The primary objective of this study is to develop fast analytical and/or semianalytical (A/SA) solutions for the problem of liquid flow/production and pressure interference in multifractured systems between parallel horizontal wells in ultralow-permeability reservoirs. We propose a new A/SA method that reduces the 3D flow equation into either a simple algebraic equation or an ordinary differential equation (ODE) in a multitransformed space, the inversion of which yields solutions at any point in space and time.
In the proposed transformational decomposition method (TDM), a general, fully linearized form of the 3D partial-differential equation (PDE) describing low-compressibility liquid flow through porous and fractured media is subjected first to Laplace transforms (LTs) to eliminate time, and then to successive finite cosine transforms (FCTs) that eliminate either all three dimensions, yielding a simple algebraic equation, or two dimensions, yielding an ODE in space only. Inversion of the solutions of the multitransformed space equations provides solutions that are analytical in space and semianalytical in time. The TDM completely eliminates the need for time and space discretization, thus dramatically reducing the input-data requirements and long execution times of numerical simulations.
The Fortran 95 code for the TDM solutions requires limited inputs and is easy to use. Because of the linearity requirements of the Laplace transformation of the underlying PDE, the TDM is only rigorously applicable at greater than the bubblepoint pressure.

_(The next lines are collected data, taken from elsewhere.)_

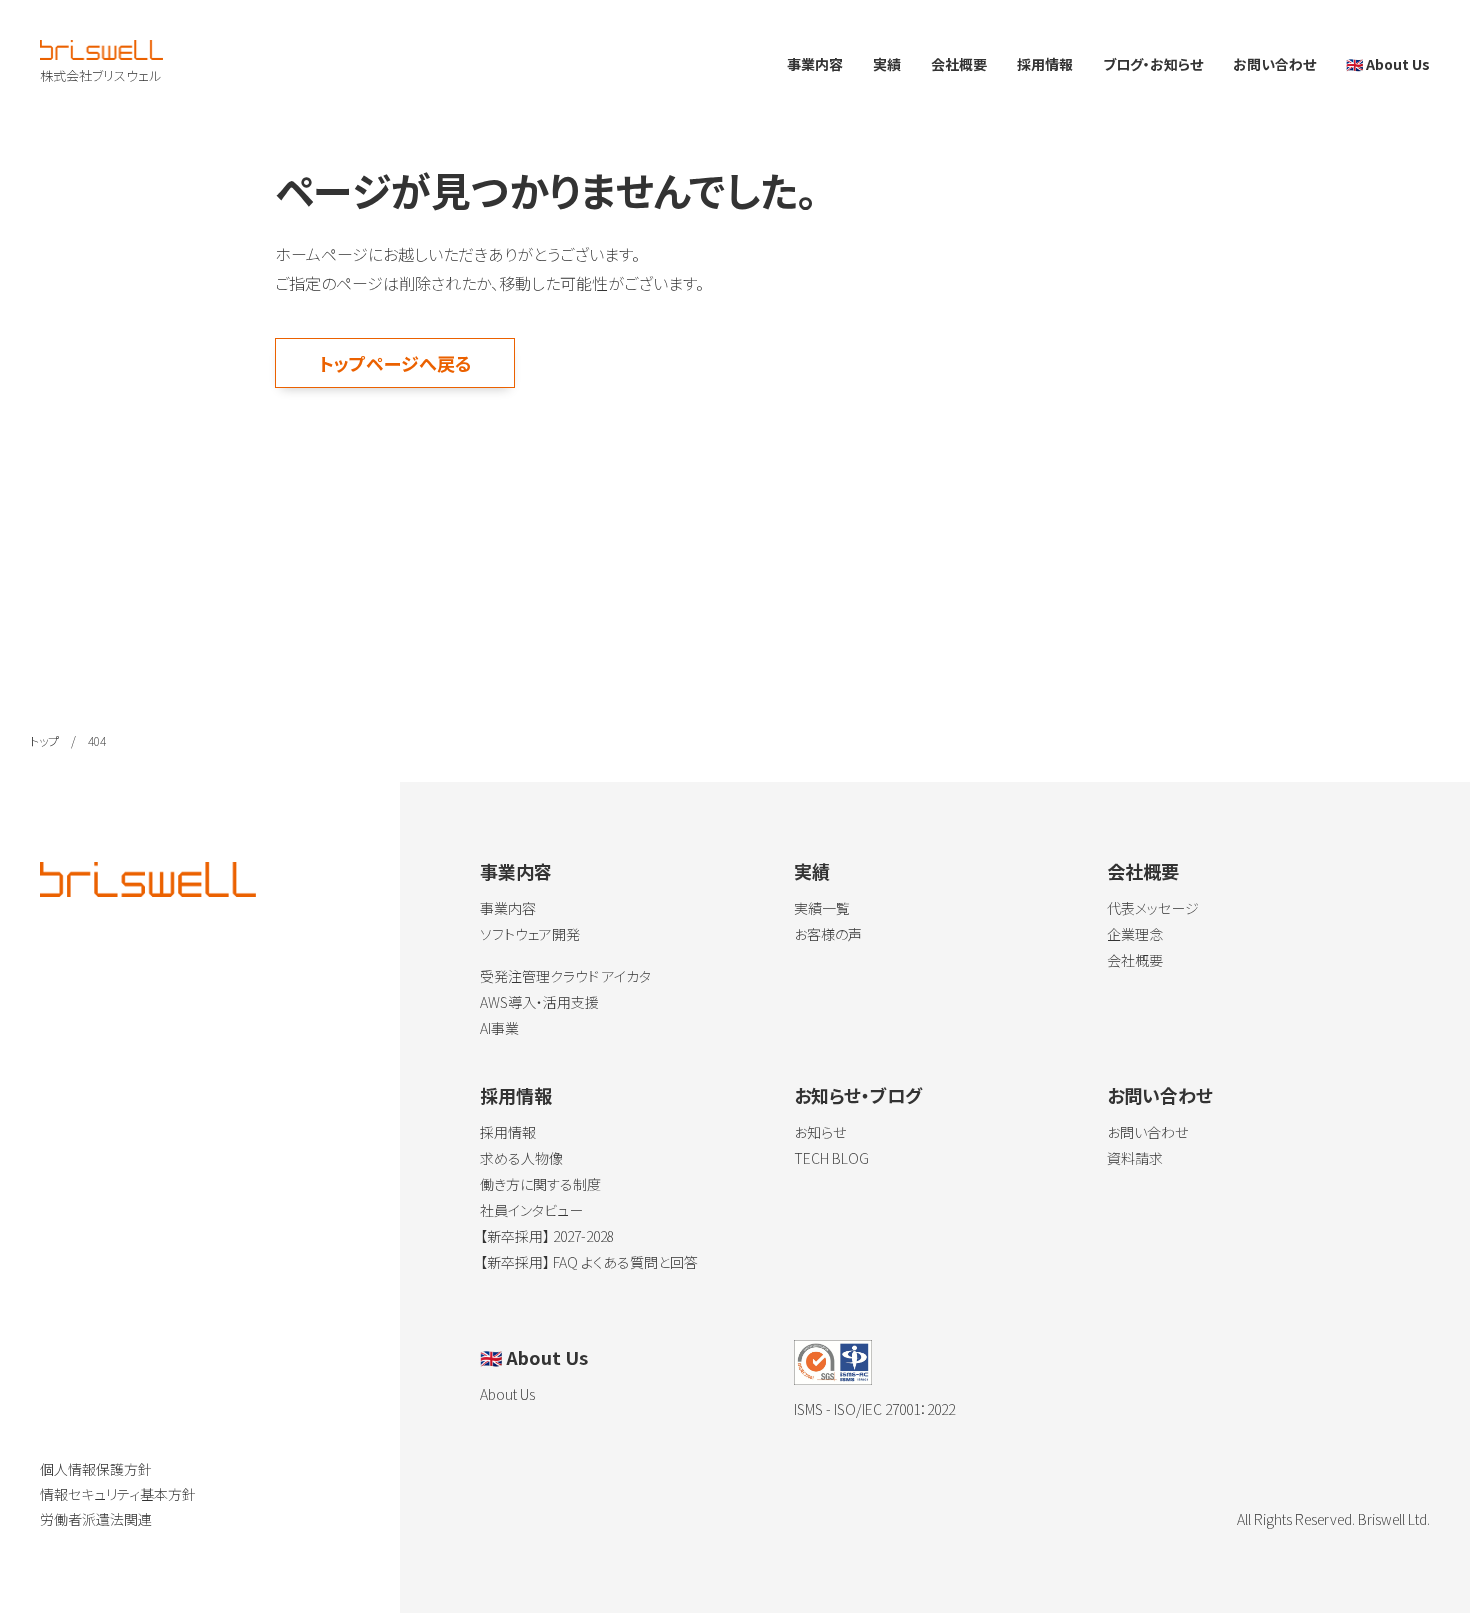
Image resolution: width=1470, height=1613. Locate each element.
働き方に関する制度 (540, 1184)
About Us (1388, 64)
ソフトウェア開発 (530, 934)
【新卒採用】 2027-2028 (547, 1236)
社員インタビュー (531, 1210)
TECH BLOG (831, 1158)
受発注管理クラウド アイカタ (565, 976)
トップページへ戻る (395, 363)
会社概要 (959, 64)
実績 (887, 64)
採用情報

Using 3D stencils (the minimum repeatable elements in the horizontal well and hydraulically fractured system) as the basis of our study, solutions over extended production times were obtained for a range of isotropic and anisotropic matrix and fracture properties, constant and time-variable production regimes (rates or bottomhole pressures), combinations of stimulated reservoir volume (SRV) and non-SRV subdomains, variable hydraulic-fracture (HF) dimensions, and inner and boundary (toe and heel) stencils.
The results were compared with analytical solutions (available for simple problems and domain geometries), as well as with numerical solutions from a widely used, fully implicit 3D simulator that involves very fine discretization of a 3D domain comprising more than 356,000 elements. The TDM solutions were shown to be in excellent agreement with the reference analytical and/or numerical solutions, while requiring a fraction of the memory and execution times of the latter because of the elimination of the need for time and space discretization.
The TDM is an entirely new approach for the analysis of low-compressibility liquid flow and pressure interference in hydraulically fractured ultralow-permeability reservoirs. The TDM solutions have the potential to provide a reliable and fast tool to identify the dominant mechanisms and factors controlling the system behavior and can act as the basis for a rapid initial parameter identification in a history-matching process for possible further refinement using full numerical modeling at less than the bubblepoint pressure.